• **What is expected**: Below is a listing. Gather each line of it that contains "stehen".

• **Data for this exercise**:
════════════════════

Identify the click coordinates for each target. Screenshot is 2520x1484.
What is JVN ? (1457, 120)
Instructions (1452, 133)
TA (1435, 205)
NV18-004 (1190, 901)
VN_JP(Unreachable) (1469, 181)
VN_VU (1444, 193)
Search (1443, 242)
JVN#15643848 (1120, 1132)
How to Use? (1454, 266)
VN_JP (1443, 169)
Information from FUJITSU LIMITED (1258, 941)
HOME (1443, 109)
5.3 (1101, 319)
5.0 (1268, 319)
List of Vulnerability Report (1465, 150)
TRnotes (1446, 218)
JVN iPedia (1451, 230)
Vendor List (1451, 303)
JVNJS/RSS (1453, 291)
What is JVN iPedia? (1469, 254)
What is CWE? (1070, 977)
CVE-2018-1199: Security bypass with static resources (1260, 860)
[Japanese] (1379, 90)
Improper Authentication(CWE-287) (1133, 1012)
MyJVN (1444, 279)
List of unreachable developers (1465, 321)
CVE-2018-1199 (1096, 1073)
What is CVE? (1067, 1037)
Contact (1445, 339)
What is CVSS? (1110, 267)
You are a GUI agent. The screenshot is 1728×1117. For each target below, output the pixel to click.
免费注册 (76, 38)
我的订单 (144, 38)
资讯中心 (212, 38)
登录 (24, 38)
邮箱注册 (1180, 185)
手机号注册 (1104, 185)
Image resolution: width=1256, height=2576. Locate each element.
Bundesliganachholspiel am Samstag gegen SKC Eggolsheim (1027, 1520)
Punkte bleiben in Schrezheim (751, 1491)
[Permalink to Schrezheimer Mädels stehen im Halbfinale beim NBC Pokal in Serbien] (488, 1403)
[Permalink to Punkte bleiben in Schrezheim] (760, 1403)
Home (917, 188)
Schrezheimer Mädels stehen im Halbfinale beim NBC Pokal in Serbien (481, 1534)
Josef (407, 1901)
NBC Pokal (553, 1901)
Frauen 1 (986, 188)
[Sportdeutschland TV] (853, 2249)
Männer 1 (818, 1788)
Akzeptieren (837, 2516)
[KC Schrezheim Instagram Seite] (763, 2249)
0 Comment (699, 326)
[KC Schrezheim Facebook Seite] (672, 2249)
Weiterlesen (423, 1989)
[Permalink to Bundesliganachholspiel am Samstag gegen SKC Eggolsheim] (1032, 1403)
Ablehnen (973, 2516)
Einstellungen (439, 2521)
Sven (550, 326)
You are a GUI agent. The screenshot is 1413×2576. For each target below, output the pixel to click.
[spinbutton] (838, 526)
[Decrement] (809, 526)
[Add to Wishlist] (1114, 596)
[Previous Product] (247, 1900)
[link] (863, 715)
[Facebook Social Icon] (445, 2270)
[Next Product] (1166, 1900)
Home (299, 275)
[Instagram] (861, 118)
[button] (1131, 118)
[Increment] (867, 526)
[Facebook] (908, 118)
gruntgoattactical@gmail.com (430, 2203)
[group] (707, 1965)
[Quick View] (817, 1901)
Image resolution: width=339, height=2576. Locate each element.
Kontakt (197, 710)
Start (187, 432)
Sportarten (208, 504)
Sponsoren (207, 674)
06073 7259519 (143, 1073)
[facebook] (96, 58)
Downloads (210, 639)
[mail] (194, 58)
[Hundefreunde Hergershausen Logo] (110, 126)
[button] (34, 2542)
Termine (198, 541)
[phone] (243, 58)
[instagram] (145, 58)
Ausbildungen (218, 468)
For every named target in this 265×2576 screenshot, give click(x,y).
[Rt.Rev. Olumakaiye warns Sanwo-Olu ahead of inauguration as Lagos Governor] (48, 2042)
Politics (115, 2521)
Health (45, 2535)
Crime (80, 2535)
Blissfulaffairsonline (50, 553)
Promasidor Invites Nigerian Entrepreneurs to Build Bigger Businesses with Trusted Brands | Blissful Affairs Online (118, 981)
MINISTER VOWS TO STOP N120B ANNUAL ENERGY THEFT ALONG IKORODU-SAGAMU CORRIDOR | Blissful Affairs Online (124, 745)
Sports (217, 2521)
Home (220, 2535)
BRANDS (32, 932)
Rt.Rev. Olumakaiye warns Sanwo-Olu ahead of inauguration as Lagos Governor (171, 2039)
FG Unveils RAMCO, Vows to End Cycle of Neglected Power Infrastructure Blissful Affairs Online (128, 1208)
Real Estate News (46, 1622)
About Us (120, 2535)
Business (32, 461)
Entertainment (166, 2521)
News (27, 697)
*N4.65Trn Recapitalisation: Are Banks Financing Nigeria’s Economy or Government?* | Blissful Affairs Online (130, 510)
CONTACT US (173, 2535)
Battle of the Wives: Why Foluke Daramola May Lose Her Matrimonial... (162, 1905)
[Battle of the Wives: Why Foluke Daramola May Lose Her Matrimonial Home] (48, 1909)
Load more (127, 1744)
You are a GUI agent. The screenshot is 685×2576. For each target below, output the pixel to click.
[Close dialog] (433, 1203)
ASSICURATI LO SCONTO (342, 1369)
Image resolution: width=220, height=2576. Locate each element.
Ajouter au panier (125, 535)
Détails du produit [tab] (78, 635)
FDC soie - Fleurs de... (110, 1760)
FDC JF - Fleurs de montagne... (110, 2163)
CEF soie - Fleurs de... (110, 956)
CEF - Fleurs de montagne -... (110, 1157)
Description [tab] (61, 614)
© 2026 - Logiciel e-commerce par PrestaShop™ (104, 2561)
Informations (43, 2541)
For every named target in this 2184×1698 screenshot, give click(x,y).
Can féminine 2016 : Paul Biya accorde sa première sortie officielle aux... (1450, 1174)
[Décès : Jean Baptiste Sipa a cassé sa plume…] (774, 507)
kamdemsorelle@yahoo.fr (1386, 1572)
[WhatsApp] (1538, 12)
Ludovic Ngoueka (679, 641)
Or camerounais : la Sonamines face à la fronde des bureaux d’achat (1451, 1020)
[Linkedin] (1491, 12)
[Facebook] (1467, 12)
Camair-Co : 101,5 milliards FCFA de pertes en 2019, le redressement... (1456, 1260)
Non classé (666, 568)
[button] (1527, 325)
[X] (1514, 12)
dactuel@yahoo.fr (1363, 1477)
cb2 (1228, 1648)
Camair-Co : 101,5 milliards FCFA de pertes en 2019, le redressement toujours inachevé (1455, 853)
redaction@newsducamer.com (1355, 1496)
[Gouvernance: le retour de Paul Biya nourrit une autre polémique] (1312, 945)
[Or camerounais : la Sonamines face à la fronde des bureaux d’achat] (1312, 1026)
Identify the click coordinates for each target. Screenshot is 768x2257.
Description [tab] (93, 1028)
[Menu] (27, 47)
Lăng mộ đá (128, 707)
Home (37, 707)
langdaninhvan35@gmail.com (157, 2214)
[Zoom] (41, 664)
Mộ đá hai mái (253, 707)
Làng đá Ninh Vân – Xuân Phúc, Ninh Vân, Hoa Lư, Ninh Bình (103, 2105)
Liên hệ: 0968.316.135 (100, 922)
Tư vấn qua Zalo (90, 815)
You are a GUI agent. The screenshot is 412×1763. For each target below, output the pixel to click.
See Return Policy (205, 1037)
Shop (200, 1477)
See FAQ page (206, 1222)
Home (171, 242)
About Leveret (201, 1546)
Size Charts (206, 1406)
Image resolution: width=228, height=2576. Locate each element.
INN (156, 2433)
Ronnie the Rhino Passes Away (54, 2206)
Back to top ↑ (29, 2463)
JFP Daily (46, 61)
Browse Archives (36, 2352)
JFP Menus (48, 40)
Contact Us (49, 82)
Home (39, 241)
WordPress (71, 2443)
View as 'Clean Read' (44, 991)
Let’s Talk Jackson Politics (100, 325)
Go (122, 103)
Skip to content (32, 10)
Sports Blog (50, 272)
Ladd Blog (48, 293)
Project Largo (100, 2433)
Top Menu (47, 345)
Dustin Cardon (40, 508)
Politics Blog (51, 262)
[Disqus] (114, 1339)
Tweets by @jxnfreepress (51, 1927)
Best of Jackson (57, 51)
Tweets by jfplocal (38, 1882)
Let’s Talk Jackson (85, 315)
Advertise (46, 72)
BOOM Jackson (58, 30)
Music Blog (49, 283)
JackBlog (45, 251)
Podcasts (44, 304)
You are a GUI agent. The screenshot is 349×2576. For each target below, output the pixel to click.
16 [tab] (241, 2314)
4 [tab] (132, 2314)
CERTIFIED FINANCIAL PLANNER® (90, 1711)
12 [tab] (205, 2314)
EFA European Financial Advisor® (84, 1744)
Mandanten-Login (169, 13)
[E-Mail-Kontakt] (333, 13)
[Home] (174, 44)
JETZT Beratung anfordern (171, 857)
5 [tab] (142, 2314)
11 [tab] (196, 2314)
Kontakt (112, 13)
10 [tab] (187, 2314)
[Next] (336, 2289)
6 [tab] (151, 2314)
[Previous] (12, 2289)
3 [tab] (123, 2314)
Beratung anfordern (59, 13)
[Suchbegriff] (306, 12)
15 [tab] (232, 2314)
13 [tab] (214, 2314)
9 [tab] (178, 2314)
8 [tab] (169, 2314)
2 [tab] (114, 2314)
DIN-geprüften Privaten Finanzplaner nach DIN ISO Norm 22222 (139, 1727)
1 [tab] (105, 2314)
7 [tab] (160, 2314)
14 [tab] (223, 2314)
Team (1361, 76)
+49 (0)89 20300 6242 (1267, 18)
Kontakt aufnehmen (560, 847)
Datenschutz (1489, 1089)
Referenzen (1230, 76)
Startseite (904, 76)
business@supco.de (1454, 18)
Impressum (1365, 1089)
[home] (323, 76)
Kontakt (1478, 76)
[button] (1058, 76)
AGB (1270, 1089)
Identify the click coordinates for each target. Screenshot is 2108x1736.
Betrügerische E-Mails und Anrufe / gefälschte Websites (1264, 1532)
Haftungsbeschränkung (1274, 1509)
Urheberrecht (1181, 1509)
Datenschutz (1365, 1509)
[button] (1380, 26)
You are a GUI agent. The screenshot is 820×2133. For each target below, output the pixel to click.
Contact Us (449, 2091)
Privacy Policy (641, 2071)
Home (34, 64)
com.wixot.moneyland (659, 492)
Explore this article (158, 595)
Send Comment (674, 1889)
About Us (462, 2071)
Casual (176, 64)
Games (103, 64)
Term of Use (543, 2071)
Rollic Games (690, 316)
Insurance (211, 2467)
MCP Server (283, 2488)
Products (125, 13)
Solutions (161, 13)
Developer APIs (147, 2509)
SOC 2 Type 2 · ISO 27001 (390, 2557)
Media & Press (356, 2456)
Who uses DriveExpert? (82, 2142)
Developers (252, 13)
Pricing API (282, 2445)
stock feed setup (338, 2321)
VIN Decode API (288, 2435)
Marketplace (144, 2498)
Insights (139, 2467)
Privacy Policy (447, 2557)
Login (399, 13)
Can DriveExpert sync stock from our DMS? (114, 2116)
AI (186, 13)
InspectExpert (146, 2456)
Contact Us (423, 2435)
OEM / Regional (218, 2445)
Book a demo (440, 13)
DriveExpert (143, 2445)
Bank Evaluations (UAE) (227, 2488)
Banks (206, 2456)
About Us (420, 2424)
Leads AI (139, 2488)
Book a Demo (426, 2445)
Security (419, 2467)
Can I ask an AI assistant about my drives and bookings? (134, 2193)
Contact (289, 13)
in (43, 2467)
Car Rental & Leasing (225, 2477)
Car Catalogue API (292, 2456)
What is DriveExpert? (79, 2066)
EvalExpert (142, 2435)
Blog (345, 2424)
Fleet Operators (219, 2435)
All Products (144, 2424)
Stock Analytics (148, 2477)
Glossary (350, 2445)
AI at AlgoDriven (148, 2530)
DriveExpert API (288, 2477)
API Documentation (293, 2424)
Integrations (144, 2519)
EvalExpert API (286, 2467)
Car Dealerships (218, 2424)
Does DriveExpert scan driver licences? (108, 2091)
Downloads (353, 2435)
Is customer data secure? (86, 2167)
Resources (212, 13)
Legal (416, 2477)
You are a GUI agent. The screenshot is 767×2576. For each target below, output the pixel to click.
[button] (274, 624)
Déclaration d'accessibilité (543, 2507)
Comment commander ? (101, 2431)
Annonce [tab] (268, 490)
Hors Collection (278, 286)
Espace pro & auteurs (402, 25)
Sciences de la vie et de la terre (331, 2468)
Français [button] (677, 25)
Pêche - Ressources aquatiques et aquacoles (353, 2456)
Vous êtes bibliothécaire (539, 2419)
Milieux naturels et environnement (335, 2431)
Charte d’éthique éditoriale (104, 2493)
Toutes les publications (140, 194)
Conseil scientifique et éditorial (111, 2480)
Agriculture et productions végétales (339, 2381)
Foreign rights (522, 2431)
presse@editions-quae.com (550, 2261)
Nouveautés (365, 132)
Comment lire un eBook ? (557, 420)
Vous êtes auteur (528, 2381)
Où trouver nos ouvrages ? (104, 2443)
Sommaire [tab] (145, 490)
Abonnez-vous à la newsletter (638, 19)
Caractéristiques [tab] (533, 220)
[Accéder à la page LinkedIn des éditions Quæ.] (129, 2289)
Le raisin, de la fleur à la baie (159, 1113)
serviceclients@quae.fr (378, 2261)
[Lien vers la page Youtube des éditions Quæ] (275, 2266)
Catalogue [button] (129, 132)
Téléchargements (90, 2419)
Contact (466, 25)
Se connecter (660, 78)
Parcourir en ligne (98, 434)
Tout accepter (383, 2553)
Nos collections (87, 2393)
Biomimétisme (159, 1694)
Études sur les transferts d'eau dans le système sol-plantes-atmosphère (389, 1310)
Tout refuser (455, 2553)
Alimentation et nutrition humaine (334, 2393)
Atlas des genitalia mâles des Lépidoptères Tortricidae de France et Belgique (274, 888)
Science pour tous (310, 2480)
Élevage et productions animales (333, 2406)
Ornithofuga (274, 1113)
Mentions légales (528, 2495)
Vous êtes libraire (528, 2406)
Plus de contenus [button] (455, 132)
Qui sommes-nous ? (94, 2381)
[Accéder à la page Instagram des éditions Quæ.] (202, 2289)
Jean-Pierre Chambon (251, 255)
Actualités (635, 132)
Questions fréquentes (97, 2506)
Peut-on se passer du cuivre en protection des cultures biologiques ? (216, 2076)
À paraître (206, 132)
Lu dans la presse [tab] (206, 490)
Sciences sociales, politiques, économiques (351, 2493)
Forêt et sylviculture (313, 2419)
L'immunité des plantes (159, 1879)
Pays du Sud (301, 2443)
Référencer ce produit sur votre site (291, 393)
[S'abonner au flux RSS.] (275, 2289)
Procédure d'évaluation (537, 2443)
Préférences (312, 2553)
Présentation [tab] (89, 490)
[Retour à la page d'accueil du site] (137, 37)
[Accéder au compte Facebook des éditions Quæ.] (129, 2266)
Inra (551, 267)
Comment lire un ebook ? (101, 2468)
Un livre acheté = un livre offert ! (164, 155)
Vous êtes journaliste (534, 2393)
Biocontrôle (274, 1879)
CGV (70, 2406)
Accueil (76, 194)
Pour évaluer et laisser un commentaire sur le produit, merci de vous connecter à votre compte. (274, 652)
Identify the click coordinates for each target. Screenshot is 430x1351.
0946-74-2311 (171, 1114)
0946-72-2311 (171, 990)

════════════════════

• **Exercise solution**:
[Permalink to Schrezheimer Mädels stehen im Halbfinale beim NBC Pokal in Serbien] (488, 1403)
Schrezheimer Mädels stehen im Halbfinale beim NBC Pokal in Serbien (481, 1534)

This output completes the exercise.